##### Supplied text

News

Conference Statement: "Future Africa Statement on Forced Migration in Africa"

Posted on September 11, 2019

WE, PARTICIPANTS of the International Conference on the Protection of Forced Migrants in Africa, gathered on 6 and 7 September 2019 at the Future Africa campus of the University of Pretoria, South Africa;

INVOKING the notion of Ubuntu; RECOGNIZING the development of progressive laws and policies governing forced displacement and migration adopted by several countries in Africa; and CALLING for a movement away from rhetoric towards the effective implementation of existing laws and policies;

Download Conference Statement

WELCOMING the decision by the African Union declaring 2019 as the “Year of Refugees, Internally Displaced Persons (IDPs) and Returnees: Towards Durable Solution to Forced Displacement in Africa” and; NOTING that the recognition of the year as such provides an important occasion to mark the 50th and the 10th anniversary of the 1969 OAU Convention Governing the Specific Aspects of Refugees Problems in Africa (African Refugee Convention) and the African Union (AU) Convention and Assistance of Internally Displaced Persons (the Kampala Convention), respectively;

NOTING that while the numerous African States have adopted refugee-specific legislation, a few states have adopted IDP-specific legislation; 

STRONGLY CONDEMNING the xenophobic violence and other forms of intolerance in various parts of Africa on the basis of nationality, ethnicity, social origin or any other ground;

ALSO STRONGLY CONDEMNING the xenophobic violence against foreign nationals in South Africa, which occurred around the time of the Conference;

ALARMED by the unprecedented number of IDPs, refugees, and migrants across the continent who find themselves in dire situations and DEEPLY concerned by the violations of their rights and the tragic loss of lives;

WARMLY WELCOMING the development and adoption of the Global Compact for Safe, Orderly and Regular Migration and Global Compact on Refugees; RECOGNIZING the generosity of AU Member States and communities in hosting refugees and IDPs; and TAKING NOTE of the “whole of society”-approach provided for under the Global Compact for Refugees which underlines the positive contribution by various network of researchers and academic institutions;

Hereby state as follows:

On IDPs and the 2009 Kampala Convention

  1. We note that the Kampala Convention provides an important framework for the protection and assistance of IDPs given its prevalent impact in facilitating engagement with states, supporting the work of international organisations and enhancing the development of national legislation for African states.
     
  2. We strongly acknowledge the importance of States adopting national legislation to domesticate the Kampala Convention; and encourage the incorporation of a gender-based lens in its domestication so as to ensure the effective and meaningful participation of women in the development of national law and policy instruments.
     
  3. We call upon the AU Member States to implement the Kampala Convention and encourage AU institutions, development partners, international organisations and civil society including United Nation High Commission for Refugees (UNHCR), International Organisation for Migration (IOM) and the United Nations Office for the Coordination of Humanitarian Affairs (OCHA) to enhance compliance with the regional framework.
     
  4. We recognize the important role of the Special Rapporteur on refugees, asylum seekers and IDPs of the African Commission on Human and Peoples’ Rights, development partners and civil society organisations in the ratification and implementation of the Convention.

##########
##### Dataset content

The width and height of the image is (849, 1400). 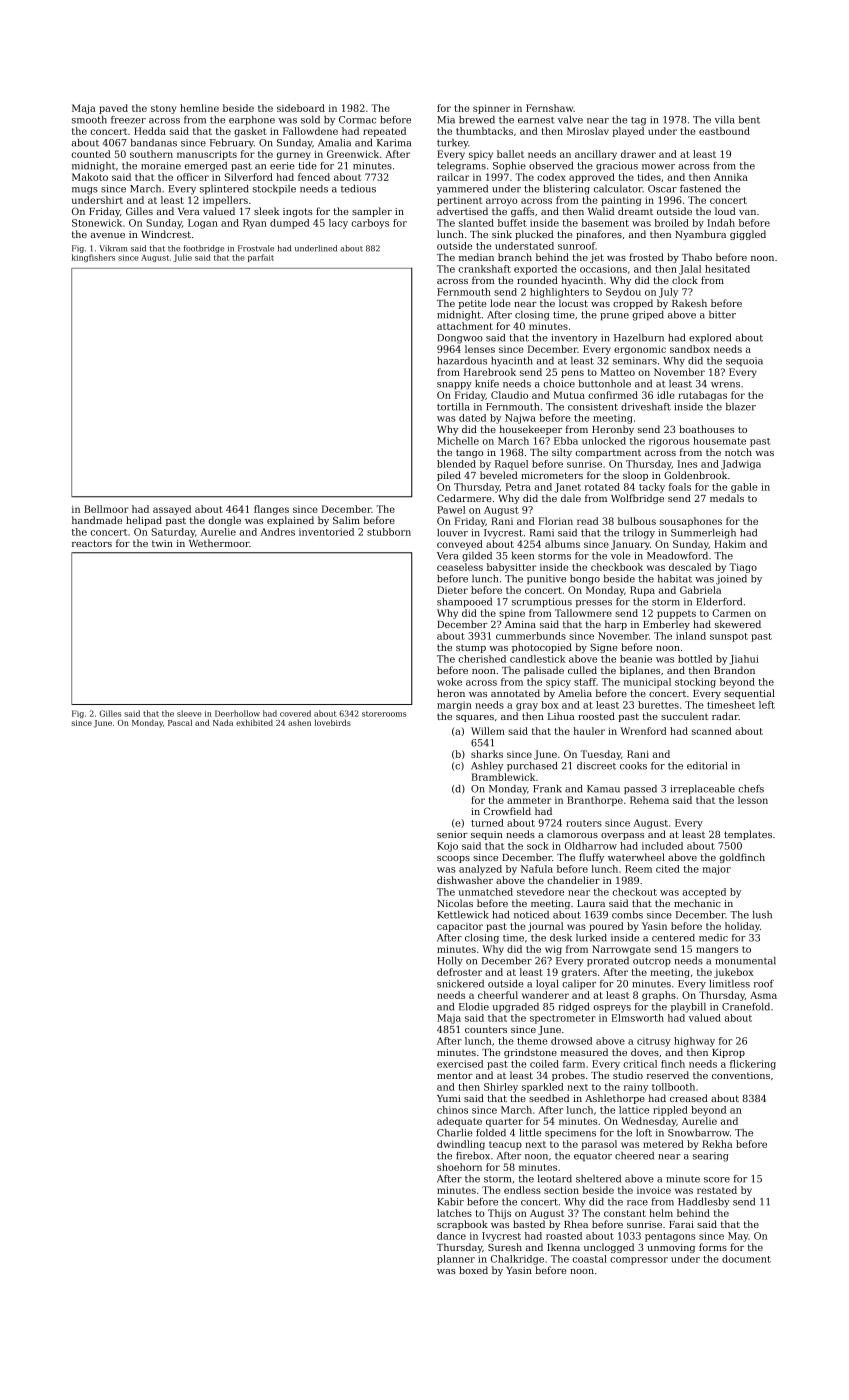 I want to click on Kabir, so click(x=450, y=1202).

##########

Challenge 1:
From point 3 of the forced migration conference statement, list each organization that is named with an abbreviation in parentheses, giving both the full name and the abbreviation.
Challenge 2:
Answer these from the forced migration conference statement:
(a) On which dates did the participants gather at the Future Africa campus?
(b) What name did the African Union give to the year 2019?
(c) Which anniversary of the Kampala Convention does that designation mark?
Challenge 3:
Pick up the conference statement on forced migration in Africa after its fourth numbered point, and write the next part of the statement in the same style.

Written response 1:
United Nation High Commission for Refugees (UNHCR)
International Organisation for Migration (IOM)
United Nations Office for the Coordination of Humanitarian Affairs (OCHA)

Written response 2:
(a) 6 and 7 September 2019
(b) “Year of Refugees, Internally Displaced Persons (IDPs) and Returnees: Towards Durable Solution to Forced Displacement in Africa”
(c) The 10th anniversary

Written response 3:
     
  5. We firmly encourage the facilitation and strengthening of the link between operationalising the implementation of the Kampala Convention and disaster laws and policies while acknowledging the contribution and relevance of the Kampala Convention in addressing internal displacement related to climate change. 
     
  6. We call on all AU Member States that have not yet done so to become State Parties to the Kampala Convention.

    On refugees and the 1969 African Refugee Convention
     
  7. We note that the number of refugees remain high and refugees face protection risks and challenges such as refoulement, discrimination, restriction of movement, lack of access to justice; rights of access to information and limited access to the labour market. 
     
  8. We underscore the importance of ensuring the dignity of refugees through the promotion of human rights, development, agency and participation during resettlement.
     
  9. We call for concerted efforts by States to promote the full and effective participation of women refugees, persons with disabilities and children.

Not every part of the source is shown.